The level is constructed using a basic L-shaped block. Each block consists of two perpendicular 1\times n rectangles that share a common square (the corner). Formally, if you choose the corner to be at \(C\), one arm of the block covers the set of squares \[ \{C + k\cdot(dx,0) : k = 0,1,\ldots,n-1\}\quad\text{and}\quad\{C + k\cdot(0,dy) : k = 0,1,\ldots,n-1\}\, , \] with \(dx,dy\in\{+1,-1\}\). Note that a block can be rotated, but when placed its arms extend only in one direction from the corner (they are not centered). Blocks may touch but cannot intersect. The player can walk from one square to another if they share a side and both are covered by some block(s).

Fiora wants to build a level that guarantees there is a path from \((0,0)\) to \((a,b)\) and uses the minimal number of blocks. It turns out that by carefully choosing the placement and size of the block, the answer depends solely on the coordinates \(a\) and \(b\):

• If \((a,b) = (0,0)\), no block is needed.
• If either \(a=0\) or \(b=0\), one block is sufficient (place the block with the corner at \((0,0)\)).
• If \(a\) and \(b\) have opposite signs (i.e. \(a\times b<0\)), one block is enough by placing the block so that \((0,0)\) lies on one arm and \((a,b)\) lies on the other.
• If \(a\) and \(b\) are both nonzero and have the same sign, one block cannot cover both \((0,0)\) and \((a,b)\) because the block’s arms extend in only one direction from its corner.
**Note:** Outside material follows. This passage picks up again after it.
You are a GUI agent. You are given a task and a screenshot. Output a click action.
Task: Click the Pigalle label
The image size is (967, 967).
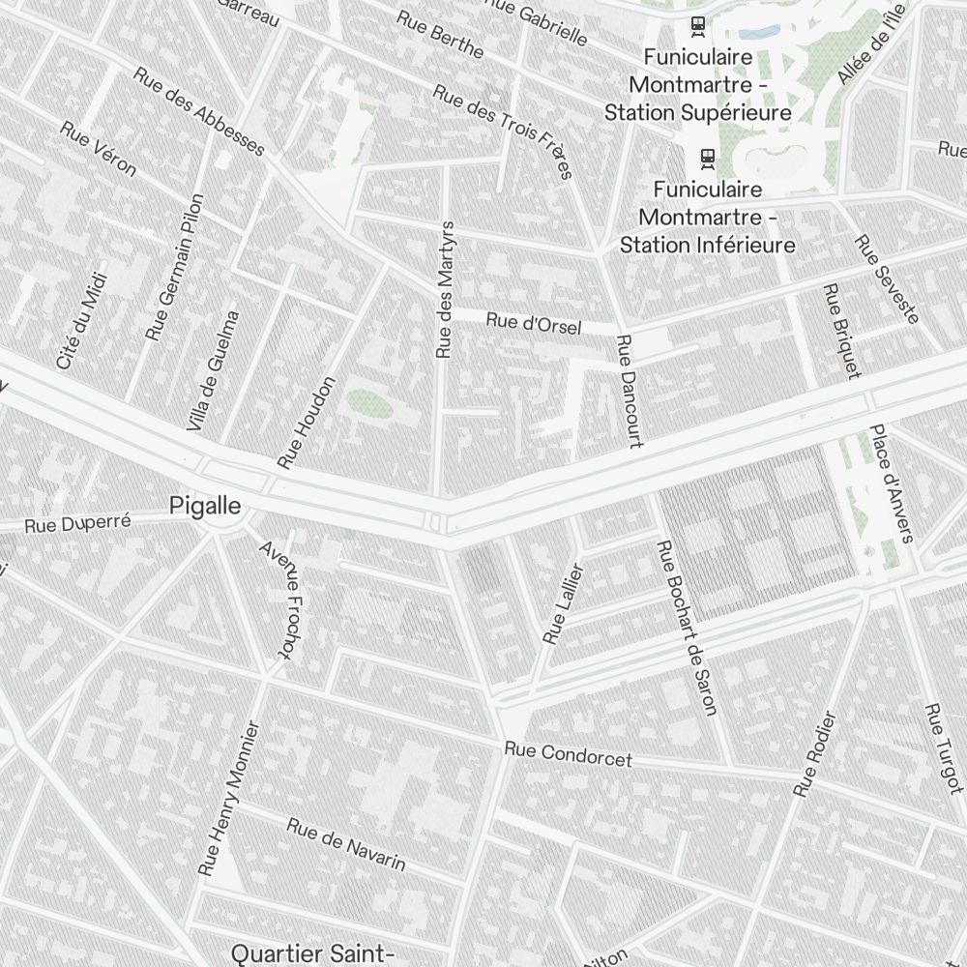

In this case, at least 2 blocks are required.

Your task is to compute the minimum number of blocks needed.

inputFormat

The input consists of a single line with two space‐separated integers \(a\) and \(b\) \( (-10^9 \le a,b \le 10^9) \). \(a\) and \(b\) denote the coordinates of the destination square.

outputFormat

Output a single integer representing the minimum number of blocks required so that there is a path from \((0,0)\) to \((a,b)\).

sample

0 0

0